I've been on the most horrible eating frenzy for the past few weeks and I'm seriously scared.
I can't believe how much I am capable of eating - eating absolute junk to the point of physical pain, to the point where I make myself throw up yet I'm still up for gorging the next day. I've always had the tendancy to compulsively overeat but my binges were normally confined to one main overindulgence and normal meals.
In the past few weeks, I've been able to knock down two large fast food meals, half a tub of ice-cream, several hundred grams of chocolate, pizza, family sized bags of chips, several servings of peanut butter toast and god knows what else... ALL within half a day!!! That's enough food for half a week! Doing that daily!! It's disgusting. I'm disgusting. I've regained most of what took me weeks to lose, my double chin is reappearing and my old skinny jeans are getting tight. And the longer I've left it, the harder it has been to get back on track.
It f*cking terrifies me how easily and quickly I've been able to replace almost half a year of good habits. I see some women here posting how after a while, the taste of their old food habits made them sick, but evidently that's not the case here. It really seriously scares me to think that I'm pushing completely new levels of greediness... I think, well, if I can eat all that now, what will I be like if I keep this up? I could double my weight (which is already too high!) in a matter of months!
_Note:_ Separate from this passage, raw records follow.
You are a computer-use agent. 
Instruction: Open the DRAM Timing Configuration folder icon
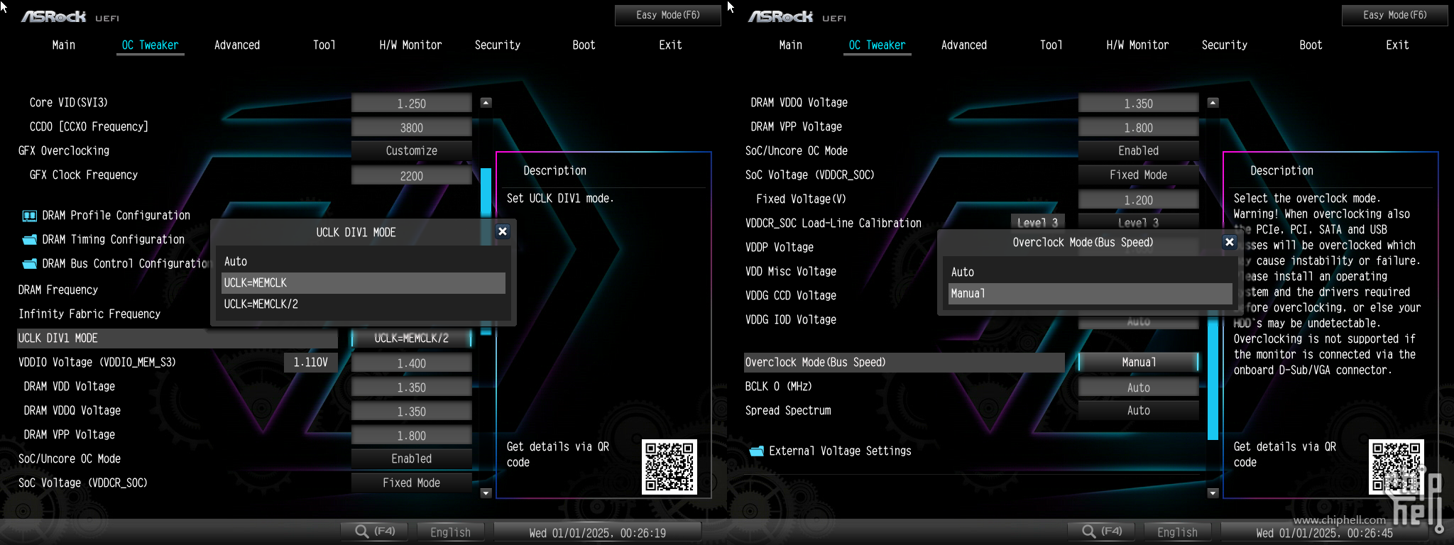coord(29,240)
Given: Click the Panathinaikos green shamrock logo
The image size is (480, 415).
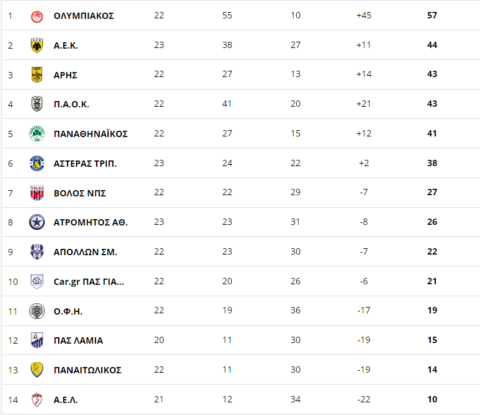Looking at the screenshot, I should click(x=37, y=133).
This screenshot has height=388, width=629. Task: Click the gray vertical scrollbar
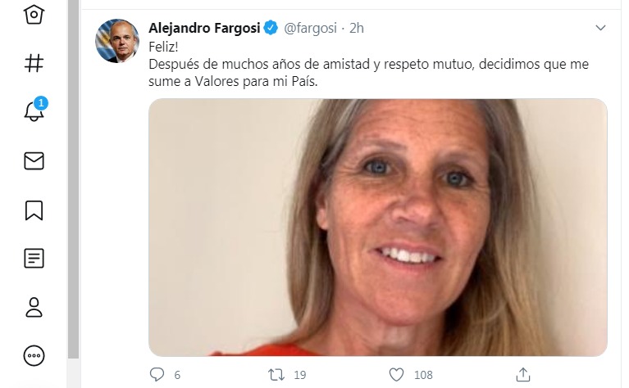point(73,179)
I've completely lost my old determined mindset and any discipline I had, I just wish it never happened but obviously I can't change that... I just wanna cry... I want to get back in control but it doesn't seem like I want it badly enough if I KNOW deep down how far out of control I've been spiralling and yet I'm still making the choice to stuff myself with crap.
God, it's so humiliating to write this but every word is true...


. best of wishes for you! stay strong!